** Your task **
Pick up the post about the boat and jet ski collision after its final sentence and continue writing it.

** Given passage **
[Start]

Category Archives: Current Events
On July 5th of this year, Juan Francisco Moreno Herrera, 43 of Salida, California, was arrested on suspicion of murder after a collision between Herrera’s boat and a jet ski carrying a couple of teenagers. It was alleged that Herrera was operating his boat under the influence and, as a result, collided Vanessa Zamora, 14, of Watsonville, California, killing her and causing injuries to her 15-year-old cousin. Prosecutors also charged Herrera with two felony counts of driving a boat under the influence of alcohol.
Initially, according to prosecutors, Herrera caused the injuries to the girls because he was driving “his boat around in circles and did not attempt” to help either injured girl in the water following the collision.

[End]

** Data listing **
[Start]

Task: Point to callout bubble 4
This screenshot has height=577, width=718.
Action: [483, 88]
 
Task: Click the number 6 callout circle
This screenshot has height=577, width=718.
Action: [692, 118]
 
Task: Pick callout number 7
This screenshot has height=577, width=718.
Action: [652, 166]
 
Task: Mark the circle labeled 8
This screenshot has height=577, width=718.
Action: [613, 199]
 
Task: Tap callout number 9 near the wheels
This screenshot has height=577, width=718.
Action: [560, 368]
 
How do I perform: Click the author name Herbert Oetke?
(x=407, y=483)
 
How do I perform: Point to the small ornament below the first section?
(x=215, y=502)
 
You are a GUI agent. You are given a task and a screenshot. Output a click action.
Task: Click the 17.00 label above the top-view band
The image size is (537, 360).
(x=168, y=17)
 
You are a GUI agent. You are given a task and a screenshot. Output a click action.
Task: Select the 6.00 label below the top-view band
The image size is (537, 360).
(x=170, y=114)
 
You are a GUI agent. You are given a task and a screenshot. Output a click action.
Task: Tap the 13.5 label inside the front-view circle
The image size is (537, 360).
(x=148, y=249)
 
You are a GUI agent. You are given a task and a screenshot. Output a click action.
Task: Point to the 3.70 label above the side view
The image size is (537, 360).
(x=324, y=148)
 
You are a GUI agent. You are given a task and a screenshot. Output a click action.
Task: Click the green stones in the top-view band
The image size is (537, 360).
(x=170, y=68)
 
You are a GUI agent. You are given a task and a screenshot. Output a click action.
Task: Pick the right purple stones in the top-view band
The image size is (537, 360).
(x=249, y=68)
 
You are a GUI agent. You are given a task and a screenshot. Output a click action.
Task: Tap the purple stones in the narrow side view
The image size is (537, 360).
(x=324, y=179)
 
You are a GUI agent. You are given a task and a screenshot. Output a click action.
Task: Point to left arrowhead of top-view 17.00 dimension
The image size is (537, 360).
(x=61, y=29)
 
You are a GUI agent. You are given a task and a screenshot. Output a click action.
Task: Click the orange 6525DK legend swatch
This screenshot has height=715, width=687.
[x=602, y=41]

[End]

** Output below **
Under California Law, a DUI resulting in death will be charged as manslaughter if the driver has not suffered any prior DUI-related convictions. If, however, the driver has suffered a prior DUI-related conviction, they will likely be charged with second degree murder under California’s “Watson Murder Rule.” Under Watson, the California Supreme allowed murder to be charged in a subsequent DUI resulting in death because the driver was made aware of the dangers of drunk driving after having been sentenced on the prior DUI. It is almost as if the court is saying, “We warned you, you did it anyways, and now look at what happened.”
Herrera had been convicted of a DUI in the past, which allowed prosecutors to charge murder. As a result, Herrera had been in jail since his arrest, unable to afford the $2 million bail bond.
Kirk McAllister, Herrera’s attorney, however, believed the allegations to be false and his law firm conducted its own investigation into the collision.
Following McAllister’s investigation, it was learned that the girls had, in fact, collided into Herrera, not the other way around. What’s more, Herrera did, in fact, jump into the water to help Vanessa’s cousin stay afloat.
McAllister’s findings directly contradicted an affidavit filed by the Sheriff’s department alleging that “two independent witnesses” said that Herrera was driving his boat in circles and did not render aid. The affidavit, however, failed to identify the witnesses, and the sheriff’s department has refused to answer questions about the accuracy of the affidavit.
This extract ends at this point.